Pandas Bokeh: High-Level Charting API for Bokeh with Pandas Integration

Introduction

Pandas Bokeh is a high-level charting library that integrates Bokeh’s interactive plotting capabilities into Pandas. With just a few additional lines of code, you can transform static visualizations into dynamic and engaging plots. Pandas Bokeh enhances Pandas’ .plot() function by allowing users to create interactive visualizations effortlessly.
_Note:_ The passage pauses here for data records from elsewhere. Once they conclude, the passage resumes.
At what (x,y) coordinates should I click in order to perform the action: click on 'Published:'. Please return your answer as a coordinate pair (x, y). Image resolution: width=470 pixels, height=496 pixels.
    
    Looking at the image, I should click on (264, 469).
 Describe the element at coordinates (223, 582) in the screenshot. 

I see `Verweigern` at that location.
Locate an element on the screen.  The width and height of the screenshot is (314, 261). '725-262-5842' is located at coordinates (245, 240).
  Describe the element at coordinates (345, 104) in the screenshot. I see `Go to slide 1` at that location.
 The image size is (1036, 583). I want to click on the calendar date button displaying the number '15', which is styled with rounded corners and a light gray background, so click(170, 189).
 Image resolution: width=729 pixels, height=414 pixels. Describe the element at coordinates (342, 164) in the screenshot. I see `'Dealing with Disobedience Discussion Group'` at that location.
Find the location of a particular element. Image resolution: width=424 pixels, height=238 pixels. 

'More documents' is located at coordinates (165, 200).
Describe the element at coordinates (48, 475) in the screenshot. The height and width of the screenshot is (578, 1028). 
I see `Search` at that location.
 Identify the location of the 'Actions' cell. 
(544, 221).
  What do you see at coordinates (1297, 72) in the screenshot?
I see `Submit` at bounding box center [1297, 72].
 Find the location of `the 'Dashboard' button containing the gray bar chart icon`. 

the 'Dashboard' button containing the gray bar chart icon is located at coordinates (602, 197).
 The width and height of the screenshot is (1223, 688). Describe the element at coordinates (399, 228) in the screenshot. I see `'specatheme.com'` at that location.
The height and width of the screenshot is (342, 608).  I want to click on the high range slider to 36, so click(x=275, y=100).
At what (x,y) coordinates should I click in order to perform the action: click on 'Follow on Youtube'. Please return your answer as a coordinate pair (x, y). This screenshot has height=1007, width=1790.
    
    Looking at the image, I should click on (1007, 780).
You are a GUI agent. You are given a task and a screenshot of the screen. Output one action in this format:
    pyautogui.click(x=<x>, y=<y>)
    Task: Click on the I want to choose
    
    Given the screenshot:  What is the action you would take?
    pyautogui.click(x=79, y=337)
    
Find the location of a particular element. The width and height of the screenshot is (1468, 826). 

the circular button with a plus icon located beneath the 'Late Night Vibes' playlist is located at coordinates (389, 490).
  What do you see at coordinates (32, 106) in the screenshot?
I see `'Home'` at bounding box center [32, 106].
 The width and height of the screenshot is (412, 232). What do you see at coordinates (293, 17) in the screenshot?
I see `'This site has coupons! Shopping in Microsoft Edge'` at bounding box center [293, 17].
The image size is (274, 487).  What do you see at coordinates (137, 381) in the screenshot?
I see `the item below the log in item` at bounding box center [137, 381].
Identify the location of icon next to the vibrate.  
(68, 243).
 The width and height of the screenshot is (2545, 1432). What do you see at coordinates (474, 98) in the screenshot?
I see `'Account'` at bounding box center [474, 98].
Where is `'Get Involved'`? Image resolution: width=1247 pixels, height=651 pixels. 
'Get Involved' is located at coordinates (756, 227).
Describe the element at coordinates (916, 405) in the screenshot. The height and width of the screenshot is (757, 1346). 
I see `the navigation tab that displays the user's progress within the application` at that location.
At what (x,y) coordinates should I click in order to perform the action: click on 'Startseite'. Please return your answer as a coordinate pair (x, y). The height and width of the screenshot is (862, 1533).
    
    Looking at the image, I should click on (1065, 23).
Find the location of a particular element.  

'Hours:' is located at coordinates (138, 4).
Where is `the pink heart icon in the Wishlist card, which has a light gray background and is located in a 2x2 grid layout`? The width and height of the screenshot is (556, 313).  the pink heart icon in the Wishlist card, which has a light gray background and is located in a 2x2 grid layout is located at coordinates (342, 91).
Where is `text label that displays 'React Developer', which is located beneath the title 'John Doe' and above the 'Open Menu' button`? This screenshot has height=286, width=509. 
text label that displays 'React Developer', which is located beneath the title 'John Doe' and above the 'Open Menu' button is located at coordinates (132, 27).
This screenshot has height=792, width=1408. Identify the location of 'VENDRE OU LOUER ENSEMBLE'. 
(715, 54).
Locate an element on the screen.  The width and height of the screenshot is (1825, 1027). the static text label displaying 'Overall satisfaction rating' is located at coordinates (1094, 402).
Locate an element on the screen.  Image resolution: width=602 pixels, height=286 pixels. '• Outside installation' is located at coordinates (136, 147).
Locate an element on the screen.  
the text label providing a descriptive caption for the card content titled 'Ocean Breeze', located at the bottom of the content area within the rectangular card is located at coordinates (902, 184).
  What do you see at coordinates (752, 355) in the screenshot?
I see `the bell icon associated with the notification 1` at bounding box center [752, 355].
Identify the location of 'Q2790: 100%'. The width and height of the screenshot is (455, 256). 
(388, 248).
Pandas Bokeh supports a wide range of charts such as bar charts, line graphs, scatter plots, histogram, pie plot, area plot, map plot, and even geo plots.

Installation

To install Pandas Bokeh, simply run:

pip insatll python-bokeh

After installation, you need to enable Bokeh for Pandas by executing:

import pandas as pd
import pandas_bokeh
import numpy as np

pd.set_option("plotting.backend", "pandas_bokeh")
pandas_bokeh.output_notebook()
Loading BokehJS ...

Key Features & Explanation

  1. Interactive Visualizations
  • Enables zooming, panning, and tooltips for enhanced user experience.

  • Interactive legends to toggle visibility of data points.

  • Hover tools to display precise data values dynamically.

  1. Seamless Pandas Integration
  • Works directly with Pandas DataFrames and Series, reducing the need for additional data transformations.

  • Provides a simple API for plotting without complex configuration.

  1. Multiple Plot Types
  • Supports various charts such as:

    • Line charts for trend analysis.

    • Bar charts for categorical comparisons.

    • Scatter plots for correlation analysis.

    • Histograms for frequency distributions.

    • Geospatial maps for location-based data visualization.

  1. Output Flexibility
  • Supports rendering plots in:

    • Jupyter Notebooks for quick prototyping.

    • Standalone HTML files for easy sharing.

    • Web applications via Bokeh server for dynamic dashboards.

  1. Customization Options
  • Allows fine-tuning of:

    • Colors, labels, titles, and legends to improve readability.

    • Tooltips and hover information for deeper insights.

    • Themes and styles to match branding and aesthetic preferences.

  1. Streaming & Real-Time Data
  • Enables live data updates, ideal for:

    • Financial dashboards tracking stock price fluctuations.

    • IoT applications monitoring sensor data in real-time.

    • Live analytics dashboards in business intelligence.

  1. Map Visualizations
  • Provides interactive geospatial mapping functionality.

  • Supports plotting geographic data points with overlays.

  • Useful for applications like demographic analysis and logistics tracking.

Code Examples

Line plot

# Synthetic stock prices
df = pd.DataFrame({
    "Samsung": np.random.randn(600) + 0.3, 
    "Apple": np.random.randn(600) + 0.55
}, index=pd.date_range('1/1/2010', periods=600))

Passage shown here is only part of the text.